Yesterday I had a good time at a pro-D workshop on Imaginative Education, led by one of the research profs from the Imaginative Education Research Group. I thought I ought to write it up because there’s a lot of good overlap between work I’ve seen by other math teachers online, and some cross-pollination of ideas might be helpful for everyone.
The tl;dr version of imaginative ed: think about students as imaginative people and hook their imagination using tools that fit the way their imaginations work at their age level.
The specifics are pretty helpful, separating layers of how we perceive the world roughly in parallel to how language use develops – going from purely sensory, to oral storytelling and mythic forms, and then onto “romantic” (ie. heroic) structures as reading develops. A more complete introduction is found here, and actually has a wider scope than what we covered yesterday (we didn’t talk about “philosophic” or “ironic” use).
One bit that was emphasized is how none of this was meant to detract from content, or replace meaningful learning with “finger-painting”. Rather it’s meant to frame students’ learning in a context where they’re using their imaginations and emotionally engaged.

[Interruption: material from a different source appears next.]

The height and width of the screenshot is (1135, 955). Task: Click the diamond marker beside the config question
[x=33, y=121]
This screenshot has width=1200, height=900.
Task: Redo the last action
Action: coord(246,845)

An example of this is to look for mythic qualities and “binary opposites” in what you’re teaching and emphasize those in how you describe the bit-of-content to students. Obvious ones are good/evil, survival/death, etc, but there was a long list to draw from. One example presented was describing the air to primary students and choosing to emphasize “empty / full” opposites – the air appears empty, but isn’t it fascinating how if we shone a flashlight in it we’d see all kinds of dust? And did you know that dust is 80% dead skin cells, so breathe it in and get to know your neighbours a little better! (EWWWW) etc.
Later as students are more in a “romantic” mindset, emphasizing heroic qualities in what you’re presenting is the key concept, but again the focus is using an emotional, imaginative hook to kick students’ imaginations into gear.
One obvious parallel I saw here was the three-act lesson format that Dan Meyer is promoting. At first the mental connection was just the overlap of talk about story and narrative, but I started seeing something deeper. Dan’s first act is about creating a tension that the student wants to see resolved, following the traditional three-act structure for narrative. In a similar way, a three-act lesson engages students curiosity with a natural question – and importantly, it encourages them to “make a guess” as to how it plays out.
How does someone make a guess? They have to imagine what happens next.
Seems to me that those interested in applying IE to math would do well to see what Dan Meyer’s up to. And those looking for some big-idea theory to situate three-act lessons in, or further tools for creating a good first act, or inspired by three-acts but working outside of math/science, might want to check out the resources from the IERG.